• Problem statement: Restate all of the data below word for word.

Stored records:
::::::::

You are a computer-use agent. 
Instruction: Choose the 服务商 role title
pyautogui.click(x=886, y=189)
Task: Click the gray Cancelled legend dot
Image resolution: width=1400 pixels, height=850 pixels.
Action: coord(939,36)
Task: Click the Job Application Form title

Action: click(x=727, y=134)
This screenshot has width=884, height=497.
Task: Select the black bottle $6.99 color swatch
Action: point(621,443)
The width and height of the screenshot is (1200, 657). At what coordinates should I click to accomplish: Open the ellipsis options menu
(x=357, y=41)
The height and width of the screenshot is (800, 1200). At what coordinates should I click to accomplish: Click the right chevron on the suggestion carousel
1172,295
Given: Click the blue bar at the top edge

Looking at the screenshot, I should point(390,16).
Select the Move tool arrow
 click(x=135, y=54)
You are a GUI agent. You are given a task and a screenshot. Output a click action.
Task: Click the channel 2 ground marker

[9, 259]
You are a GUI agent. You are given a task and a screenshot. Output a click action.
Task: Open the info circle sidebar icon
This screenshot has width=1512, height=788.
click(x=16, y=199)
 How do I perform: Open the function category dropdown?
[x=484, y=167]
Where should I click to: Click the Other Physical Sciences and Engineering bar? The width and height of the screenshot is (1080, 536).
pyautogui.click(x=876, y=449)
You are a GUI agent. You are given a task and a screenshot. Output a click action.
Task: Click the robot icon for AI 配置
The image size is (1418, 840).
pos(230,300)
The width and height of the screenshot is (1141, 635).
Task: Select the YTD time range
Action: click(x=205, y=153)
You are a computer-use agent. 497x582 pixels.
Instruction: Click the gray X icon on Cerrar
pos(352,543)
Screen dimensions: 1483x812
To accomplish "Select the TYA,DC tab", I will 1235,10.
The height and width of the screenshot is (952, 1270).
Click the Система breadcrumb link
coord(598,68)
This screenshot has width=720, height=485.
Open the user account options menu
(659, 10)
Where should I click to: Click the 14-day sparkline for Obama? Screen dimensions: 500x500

::::::::

• Response to the task:
You are a computer-use agent. 
Instruction: Choose the 服务商 role title
pyautogui.click(x=886, y=189)
Task: Click the gray Cancelled legend dot
Image resolution: width=1400 pixels, height=850 pixels.
Action: coord(939,36)
Task: Click the Job Application Form title

Action: click(x=727, y=134)
This screenshot has width=884, height=497.
Task: Select the black bottle $6.99 color swatch
Action: point(621,443)
The width and height of the screenshot is (1200, 657). At what coordinates should I click to accomplish: Open the ellipsis options menu
(x=357, y=41)
The height and width of the screenshot is (800, 1200). At what coordinates should I click to accomplish: Click the right chevron on the suggestion carousel
1172,295
Given: Click the blue bar at the top edge

Looking at the screenshot, I should point(390,16).
Select the Move tool arrow
 click(x=135, y=54)
You are a GUI agent. You are given a task and a screenshot. Output a click action.
Task: Click the channel 2 ground marker

[9, 259]
You are a GUI agent. You are given a task and a screenshot. Output a click action.
Task: Open the info circle sidebar icon
This screenshot has width=1512, height=788.
click(x=16, y=199)
 How do I perform: Open the function category dropdown?
[x=484, y=167]
Where should I click to: Click the Other Physical Sciences and Engineering bar? The width and height of the screenshot is (1080, 536).
pyautogui.click(x=876, y=449)
You are a GUI agent. You are given a task and a screenshot. Output a click action.
Task: Click the robot icon for AI 配置
The image size is (1418, 840).
pos(230,300)
The width and height of the screenshot is (1141, 635).
Task: Select the YTD time range
Action: click(x=205, y=153)
You are a computer-use agent. 497x582 pixels.
Instruction: Click the gray X icon on Cerrar
pos(352,543)
Screen dimensions: 1483x812
To accomplish "Select the TYA,DC tab", I will 1235,10.
The height and width of the screenshot is (952, 1270).
Click the Система breadcrumb link
coord(598,68)
This screenshot has width=720, height=485.
Open the user account options menu
(659, 10)
Where should I click to: Click the 14-day sparkline for Obama? Screen dimensions: 500x500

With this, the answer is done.